Items from a dataset:

----

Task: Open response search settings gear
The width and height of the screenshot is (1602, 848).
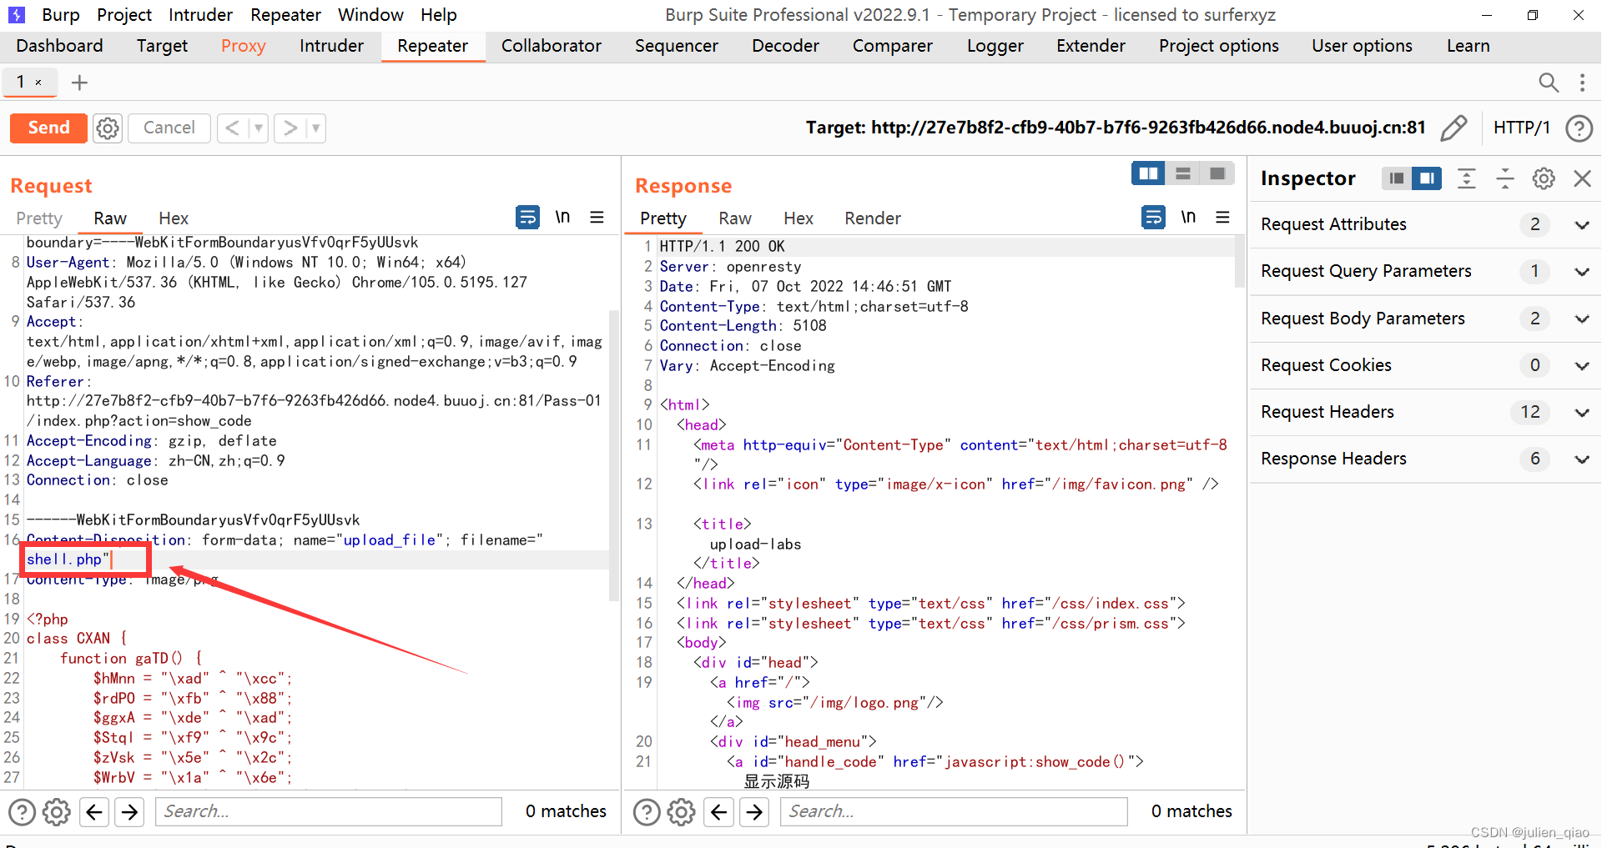Action: (681, 811)
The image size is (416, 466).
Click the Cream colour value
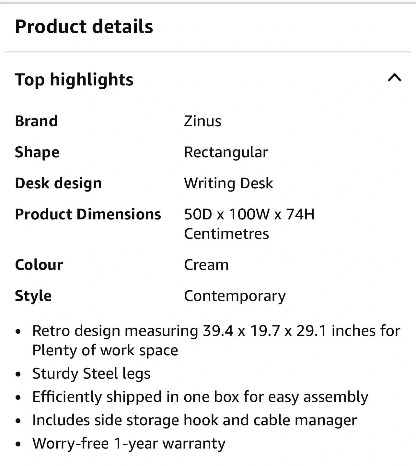pos(206,265)
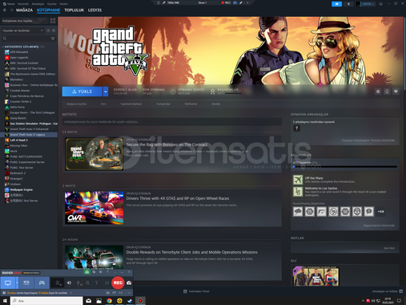Expand the install options arrow beside YÜKLE

106,92
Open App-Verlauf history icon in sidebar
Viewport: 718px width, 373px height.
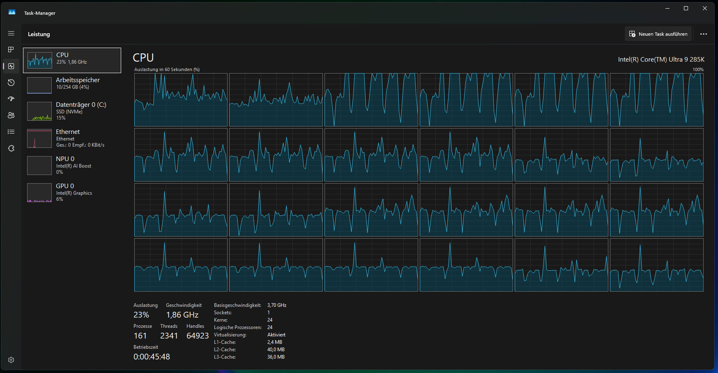tap(11, 83)
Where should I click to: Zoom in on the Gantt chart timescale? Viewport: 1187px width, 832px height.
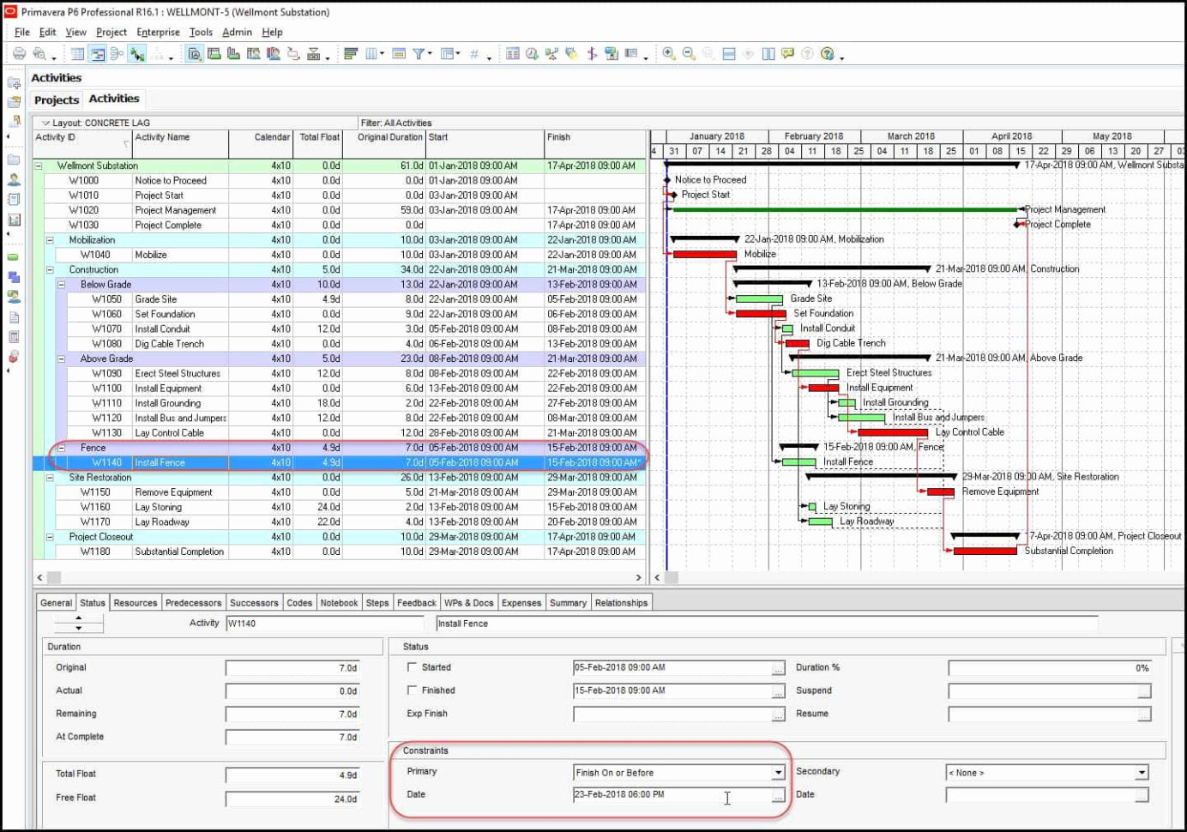668,53
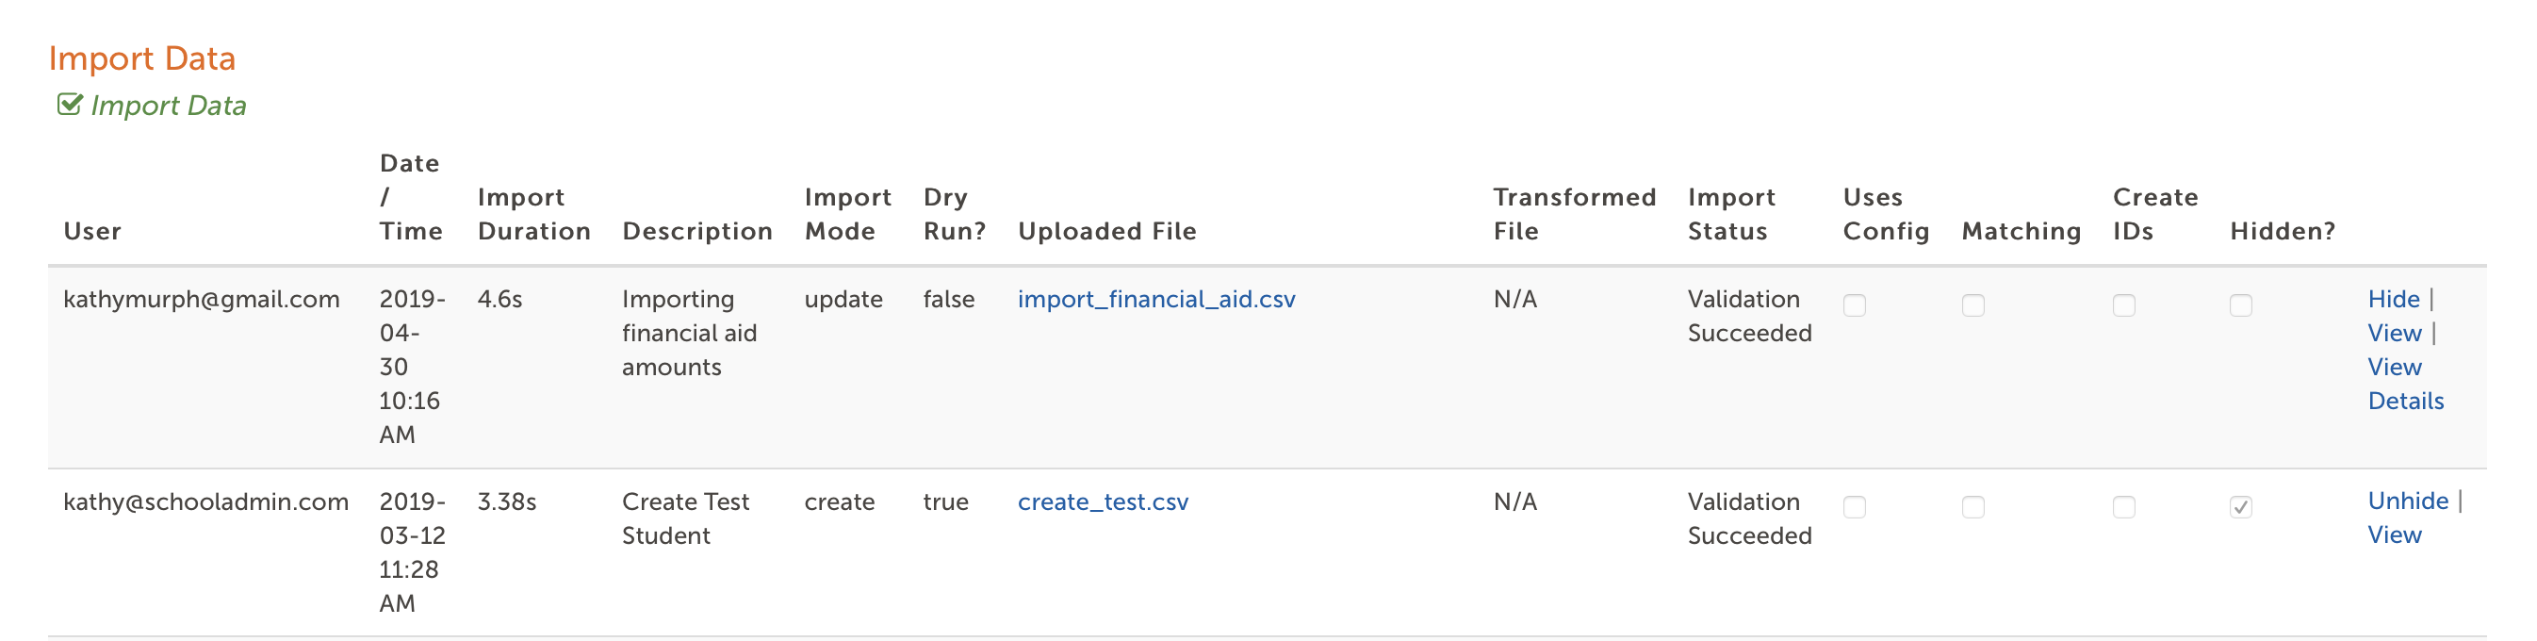The width and height of the screenshot is (2537, 641).
Task: Unhide the Create Test Student import
Action: [2407, 501]
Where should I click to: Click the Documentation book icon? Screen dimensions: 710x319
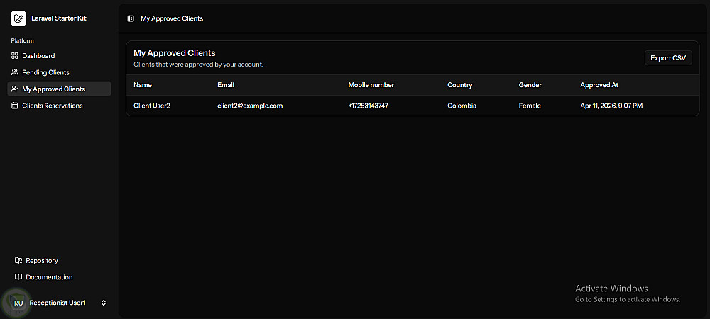[18, 277]
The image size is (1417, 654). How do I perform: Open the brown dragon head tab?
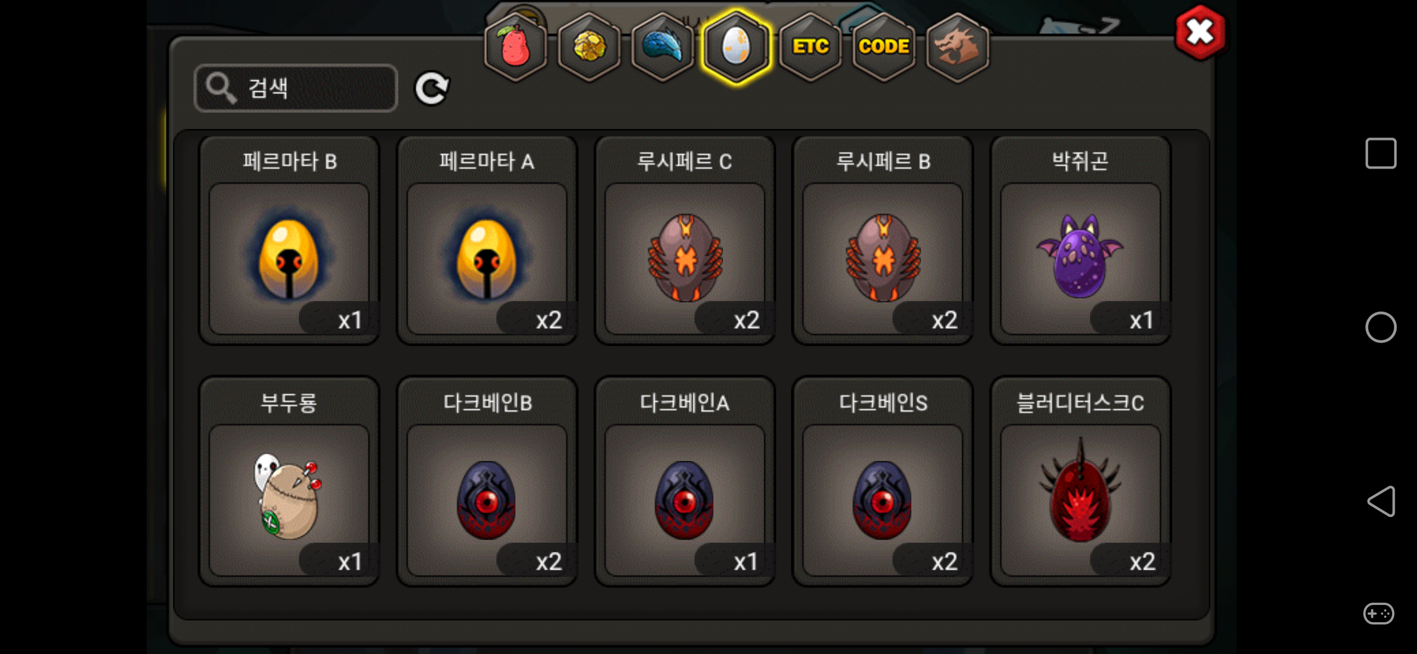(x=958, y=47)
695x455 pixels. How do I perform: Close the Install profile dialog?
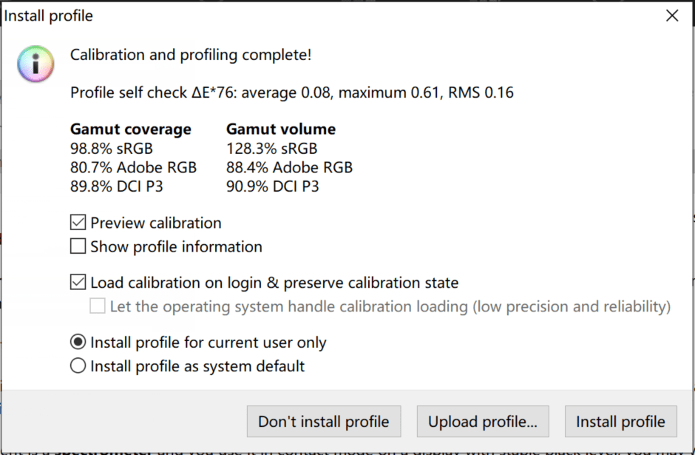click(x=671, y=16)

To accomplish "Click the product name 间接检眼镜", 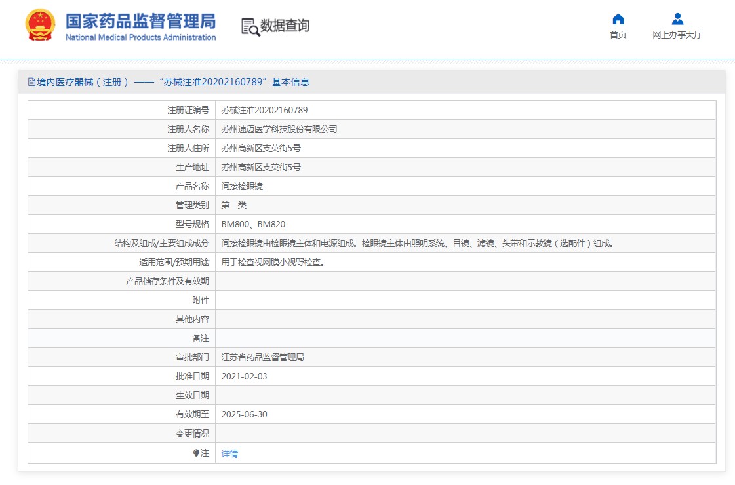I will click(242, 186).
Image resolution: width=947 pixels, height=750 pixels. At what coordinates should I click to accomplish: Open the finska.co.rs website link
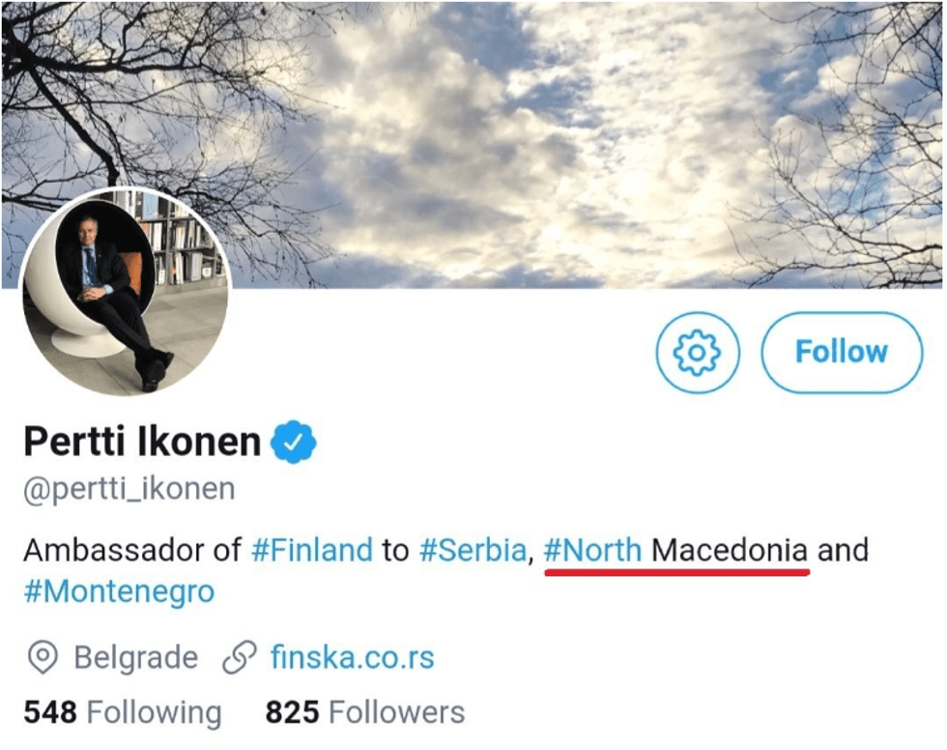pos(354,658)
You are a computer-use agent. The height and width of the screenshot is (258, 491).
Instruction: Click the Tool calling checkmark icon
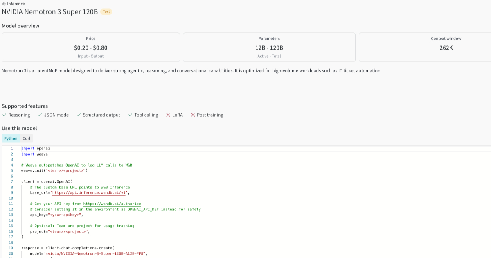(x=130, y=115)
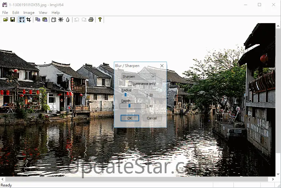Cancel the Blur / Sharpen dialog
The image size is (281, 188).
pos(152,118)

----

Restate the lines of the records exactly, starting at the first and stopping after the line with "Open App-Verlauf history icon in sidebar". Leave out any picture.

Your solution ::
Task: Open response search settings gear
The width and height of the screenshot is (1602, 848).
Action: (681, 811)
The image size is (416, 466).
Click the Cream colour value
pos(206,265)
Expand the install options arrow beside YÜKLE

106,92
Open App-Verlauf history icon in sidebar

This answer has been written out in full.